You will see locals dressed in full winter gear and tourists in shorts and T-shirts. Like Veronica said, it is what you are used to. It does get cold at night though espcially if you are staying at a home/apartment not a hotel as the homes are not really built for the cold.


----------



## Veronica (Apr 5, 2008)

Cleo Shahateet said:


> You will see locals dressed in full winter gear and tourists in shorts and T-shirts. Like Veronica said, it is what you are used to. It does get cold at night though espcially if you are staying at a home/apartment not a hotel as the homes are not really built for the cold.

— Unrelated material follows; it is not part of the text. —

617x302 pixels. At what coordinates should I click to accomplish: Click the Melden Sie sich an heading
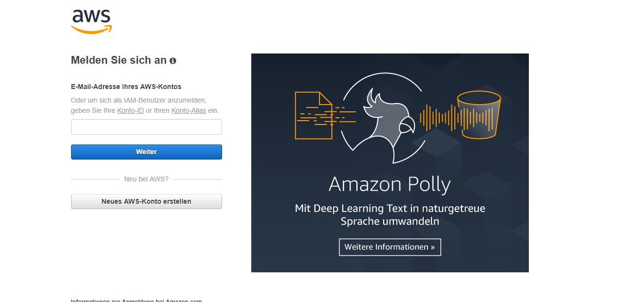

Cleo is absolutely right. Having been here 5 years we are dressed in warm clothes when we go down for a stroll along the front and it is so obvious who the holiday makers are as they are in shorts and T-shirts.


----------



## deks36 (May 31, 2009)

have to agree with above just got back from a weeks break over new year and was in shorts and T shirt everyday but i would pack long trousers at least 1 jumper and a rain coat just incase 
if you want to look local you need to go out as if you were going out in UK its quite funny to see really tourists walking around in shorts and T shirts and local all wrapped up 
feel sorry for any local that goes to uk in winter they must freeze


----------



## eka1 (Aug 11, 2009)

thanks all
eka1


----------